There are quite a number of platforms today for trade and exchange of these coins into other coins and into ordinary currency, with exchange rates varying greatly on the different platforms at any given moment. Furthermore, daily fluctuations of coin exchange rates could reach tens of percentage points between the daily maximum and minimum. Considering the fluctuation level and the difficulty in precise quantification of receipt in coins and their conversion at a particular moment to “fiat” money (legal tender such as NIS, dollar, euro), our office requested a resolution for a method of recording such intake.
The (agreed upon) taxation decision established that at the time of receipt of the coins, the company must record the number of coins actually received (for example, receipt in the amount of 1 Bitcoin) in a designated “journal for exchange transactions” as indicated in the Provisions on Bookkeeping.
In order to provide a practical solution to coin value fluctuations, it has been established that if the company cashes out the received coins to “fiat” money within the designated period until the time of producing a tax invoice (two weeks from day of receipt), it may produce a tax invoice for the client in the gross amount actually received at the time of cashing out, in accordance with the exchange rate of the cashing out as calculated in practice, before incurring the cost of cashing out, if such does in fact exist.
If the company does not cash out the coins received within the said period, the tax invoice shall be listed based on the “average exchange rate of the period” of the received coins.

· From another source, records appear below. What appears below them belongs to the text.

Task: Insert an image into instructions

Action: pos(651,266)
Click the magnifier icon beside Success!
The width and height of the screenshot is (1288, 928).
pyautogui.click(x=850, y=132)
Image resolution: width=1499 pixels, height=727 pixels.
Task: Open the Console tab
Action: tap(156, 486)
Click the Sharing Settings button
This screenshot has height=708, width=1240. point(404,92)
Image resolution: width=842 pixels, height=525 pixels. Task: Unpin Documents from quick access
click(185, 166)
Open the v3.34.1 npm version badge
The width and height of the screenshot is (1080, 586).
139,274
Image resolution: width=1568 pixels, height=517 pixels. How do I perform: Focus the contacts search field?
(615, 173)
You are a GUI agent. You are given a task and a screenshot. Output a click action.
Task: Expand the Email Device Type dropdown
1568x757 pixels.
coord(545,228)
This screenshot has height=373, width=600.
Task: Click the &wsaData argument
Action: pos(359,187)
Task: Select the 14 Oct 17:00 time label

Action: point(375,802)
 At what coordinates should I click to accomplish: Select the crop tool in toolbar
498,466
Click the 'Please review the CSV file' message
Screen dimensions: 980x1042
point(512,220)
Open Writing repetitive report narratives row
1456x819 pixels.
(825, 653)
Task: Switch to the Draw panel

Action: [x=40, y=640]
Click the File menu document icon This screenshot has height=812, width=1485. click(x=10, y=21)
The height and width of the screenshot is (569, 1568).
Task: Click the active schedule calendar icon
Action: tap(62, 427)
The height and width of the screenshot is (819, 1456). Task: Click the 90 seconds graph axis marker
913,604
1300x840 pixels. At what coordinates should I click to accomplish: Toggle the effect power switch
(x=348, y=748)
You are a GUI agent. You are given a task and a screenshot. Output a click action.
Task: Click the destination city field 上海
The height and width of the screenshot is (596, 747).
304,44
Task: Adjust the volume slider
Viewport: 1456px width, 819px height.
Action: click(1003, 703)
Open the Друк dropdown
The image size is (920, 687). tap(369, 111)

The calculation of the average exchange rate for the period shall be based on the publicized exchange rate by average number of deals in one of the central trading platforms for coins (the average of the highest and lowest exchange rates in the period).
The amount listed in the tax invoice shall be considered the “original price” of the coins for purposes of calculating profits/losses derived in the future, if such will exist. In exchange for cashing out the coins, the firm has agreed to apply to itself (but not to its clients) the Tax Authority’s approach regarding classification of coins as an asset and not as currency. This means that the firm may continue to maintain that cryptocurrency is not an “asset” but rather foreign currency, until a conclusive ruling is made on the matter.
Another important ruling in the taxation decision: since decentralized coin activity is characterized by high risk for theft due to break-ins into digital wallets, it has been agreed that losses resulting from theft of coins in a particular period shall be considered an integral expense to company activity, as obtained as part of ongoing business activity.
Coins stolen at a later time shall be expressed as a capital loss to the company.
Our office advises many different players in the crypto industry, and is well aware of the dearth of regulatory disclosures on these matters. We would therefore like to acknowledge the Tax Authority for this taxation decision.